Tuesday, September 16, 2014

Diamond in the Rough (On curator and artist)



During my first week in Saigon, I had the opportunity to see the artist Sopheap Pich speak about his work and history. He was born in Cambodia, raised and educated in the US, and now lives and works outside of Phnom Penh, Cambodia. His presentation was very candid and sincere – one of the best I’ve seen. What particularly struck me was the story of how he began to focus on the Rattan sculptures that are now his best-known works.
A curator from the French Institute in Phnom Penh visited his studio and spotted a small, lung-shaped sculpture made of Rattan purchased from a furniture manufacturer across the street from his studio. The sculpture was an experiment, not directly related to the other works the artist was making at the time.
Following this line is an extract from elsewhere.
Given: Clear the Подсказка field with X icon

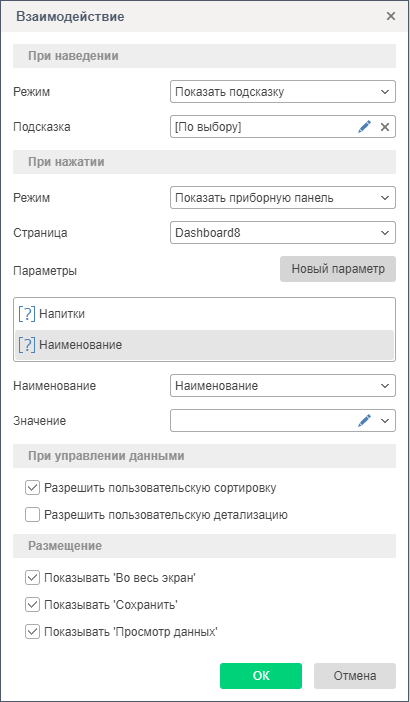Looking at the screenshot, I should tap(385, 127).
He and the curator spoke about the object’s merits for the entire visit and afterward the artist knew that ‘[he] was on to something’. A few years after committing to Rattan as a medium – he has gone from ‘off the map,’ to showing his work within the hallowed halls of the Asian Art collection of the Metropolitan Museum in New York (where I was introduced to his work in 2013).
This story is an example of the importance of the curator’s objective gaze – and how he / she has the unique ability to see through the chaos of the studio, to potentially find the ‘diamond-in-the-rough.’ From a studio visit to an executed exhibition, the way a curator sees and responds to work is something wholly unique to the person trained to view art through that lens and from that specific position. Storr uses the literary editor as an analogy to the curator’s relationship to both artist and institution. “…The exhibition-maker is the first, most-critical viewer in the way that an editor is the first, most critical reader.”
Once the work leaves the studio for an exhibition, the relationship between artist and curator shifts. The curator assumes the position of exhibition-maker and must make every move in service to his/her vision of the show. Storr asserts that in order to have a successful exhibition, the curator must labor with the authority and vision of the film director guaranteed final cut. The exhibition-maker must not defer to the will of the artist to the detriment of any part that would risk weakening the whole. Kipnis is aware of the danger of the artist acting as exhibition-maker - “The lawyer who represents himself has a fool for a client.” He then qualifies this remark with an example of a Luc Tuymans show curated by the artist. Schaffner presents Richard Tuttle as an artist who actively participated in the presentation of his labels in connection with his work. Tuttle inverts the challenge that wall texts and museum conventions present by integrating them into the installation. This liberty could only be granted to the artist’s discretion – yet in Storr’s world, the exhibition-maker may insist on different strategies.

The relationship between curator and artist is symbiotic. Both positions offer unique character and ways of seeing to the field of the other. The power dynamics exist within the parameters that each pair or group establishes. Of utmost importance within these parameters is to hear not the voice of the curator, artist, or institution – but let the work sound.